[Start of Attachment]

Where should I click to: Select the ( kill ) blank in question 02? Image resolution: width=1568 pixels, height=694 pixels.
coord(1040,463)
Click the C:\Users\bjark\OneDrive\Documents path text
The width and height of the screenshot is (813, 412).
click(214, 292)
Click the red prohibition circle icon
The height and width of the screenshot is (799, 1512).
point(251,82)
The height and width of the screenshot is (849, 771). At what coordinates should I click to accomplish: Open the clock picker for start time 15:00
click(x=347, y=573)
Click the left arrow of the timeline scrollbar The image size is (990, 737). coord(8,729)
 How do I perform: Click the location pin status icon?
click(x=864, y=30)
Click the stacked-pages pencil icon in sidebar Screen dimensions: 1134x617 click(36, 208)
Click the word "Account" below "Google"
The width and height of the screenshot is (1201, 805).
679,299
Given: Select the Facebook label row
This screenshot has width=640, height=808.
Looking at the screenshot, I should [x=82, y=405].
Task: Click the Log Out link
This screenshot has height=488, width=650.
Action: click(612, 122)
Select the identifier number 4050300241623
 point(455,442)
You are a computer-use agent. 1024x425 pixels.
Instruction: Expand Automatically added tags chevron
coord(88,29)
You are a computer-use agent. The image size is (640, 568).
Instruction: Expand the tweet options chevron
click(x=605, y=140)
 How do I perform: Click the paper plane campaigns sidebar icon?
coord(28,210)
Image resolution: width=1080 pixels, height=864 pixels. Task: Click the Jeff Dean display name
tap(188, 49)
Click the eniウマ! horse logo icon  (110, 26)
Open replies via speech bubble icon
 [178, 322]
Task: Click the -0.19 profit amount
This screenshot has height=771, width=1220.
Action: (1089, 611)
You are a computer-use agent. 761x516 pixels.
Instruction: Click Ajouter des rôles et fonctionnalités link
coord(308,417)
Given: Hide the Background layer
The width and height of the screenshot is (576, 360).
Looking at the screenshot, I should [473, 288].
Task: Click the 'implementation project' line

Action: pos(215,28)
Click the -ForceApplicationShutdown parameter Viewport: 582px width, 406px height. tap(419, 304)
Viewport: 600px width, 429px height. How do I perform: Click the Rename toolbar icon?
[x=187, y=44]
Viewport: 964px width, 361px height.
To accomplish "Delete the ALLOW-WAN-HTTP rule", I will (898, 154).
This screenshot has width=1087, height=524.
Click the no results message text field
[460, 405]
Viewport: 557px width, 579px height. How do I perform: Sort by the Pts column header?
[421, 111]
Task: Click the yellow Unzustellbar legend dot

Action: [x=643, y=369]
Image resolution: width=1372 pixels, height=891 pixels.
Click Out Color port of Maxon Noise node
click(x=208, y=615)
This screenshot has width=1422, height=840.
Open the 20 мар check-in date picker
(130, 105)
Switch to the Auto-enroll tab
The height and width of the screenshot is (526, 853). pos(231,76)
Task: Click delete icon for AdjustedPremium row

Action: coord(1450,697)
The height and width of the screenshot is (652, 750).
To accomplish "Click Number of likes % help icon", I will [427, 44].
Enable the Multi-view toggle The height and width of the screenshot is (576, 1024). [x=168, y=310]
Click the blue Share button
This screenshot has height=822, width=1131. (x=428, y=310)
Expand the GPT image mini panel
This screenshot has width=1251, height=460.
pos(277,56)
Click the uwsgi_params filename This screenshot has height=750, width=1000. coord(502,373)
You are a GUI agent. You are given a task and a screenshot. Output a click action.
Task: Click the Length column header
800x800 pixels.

[End of Attachment]

**To do**
Restate the whole of the material exactly.

**Answer box**
Where should I click to: Select the ( kill ) blank in question 02? Image resolution: width=1568 pixels, height=694 pixels.
coord(1040,463)
Click the C:\Users\bjark\OneDrive\Documents path text
The width and height of the screenshot is (813, 412).
click(214, 292)
Click the red prohibition circle icon
The height and width of the screenshot is (799, 1512).
point(251,82)
The height and width of the screenshot is (849, 771). At what coordinates should I click to accomplish: Open the clock picker for start time 15:00
click(x=347, y=573)
Click the left arrow of the timeline scrollbar The image size is (990, 737). coord(8,729)
 How do I perform: Click the location pin status icon?
click(x=864, y=30)
Click the stacked-pages pencil icon in sidebar Screen dimensions: 1134x617 click(36, 208)
Click the word "Account" below "Google"
The width and height of the screenshot is (1201, 805).
679,299
Given: Select the Facebook label row
This screenshot has width=640, height=808.
Looking at the screenshot, I should [x=82, y=405].
Task: Click the Log Out link
This screenshot has height=488, width=650.
Action: click(612, 122)
Select the identifier number 4050300241623
 point(455,442)
You are a computer-use agent. 1024x425 pixels.
Instruction: Expand Automatically added tags chevron
coord(88,29)
You are a computer-use agent. The image size is (640, 568).
Instruction: Expand the tweet options chevron
click(x=605, y=140)
 How do I perform: Click the paper plane campaigns sidebar icon?
coord(28,210)
Image resolution: width=1080 pixels, height=864 pixels. Task: Click the Jeff Dean display name
tap(188, 49)
Click the eniウマ! horse logo icon  (110, 26)
Open replies via speech bubble icon
 [178, 322]
Task: Click the -0.19 profit amount
This screenshot has height=771, width=1220.
Action: (1089, 611)
You are a computer-use agent. 761x516 pixels.
Instruction: Click Ajouter des rôles et fonctionnalités link
coord(308,417)
Given: Hide the Background layer
The width and height of the screenshot is (576, 360).
Looking at the screenshot, I should [473, 288].
Task: Click the 'implementation project' line

Action: pos(215,28)
Click the -ForceApplicationShutdown parameter Viewport: 582px width, 406px height. tap(419, 304)
Viewport: 600px width, 429px height. How do I perform: Click the Rename toolbar icon?
[x=187, y=44]
Viewport: 964px width, 361px height.
To accomplish "Delete the ALLOW-WAN-HTTP rule", I will (898, 154).
This screenshot has width=1087, height=524.
Click the no results message text field
[460, 405]
Viewport: 557px width, 579px height. How do I perform: Sort by the Pts column header?
[421, 111]
Task: Click the yellow Unzustellbar legend dot

Action: [x=643, y=369]
Image resolution: width=1372 pixels, height=891 pixels.
Click Out Color port of Maxon Noise node
click(x=208, y=615)
This screenshot has width=1422, height=840.
Open the 20 мар check-in date picker
(130, 105)
Switch to the Auto-enroll tab
The height and width of the screenshot is (526, 853). pos(231,76)
Task: Click delete icon for AdjustedPremium row

Action: coord(1450,697)
The height and width of the screenshot is (652, 750).
To accomplish "Click Number of likes % help icon", I will [427, 44].
Enable the Multi-view toggle The height and width of the screenshot is (576, 1024). [x=168, y=310]
Click the blue Share button
This screenshot has height=822, width=1131. (x=428, y=310)
Expand the GPT image mini panel
This screenshot has width=1251, height=460.
pos(277,56)
Click the uwsgi_params filename This screenshot has height=750, width=1000. coord(502,373)
You are a GUI agent. You are given a task and a screenshot. Output a click action.
Task: Click the Length column header
800x800 pixels.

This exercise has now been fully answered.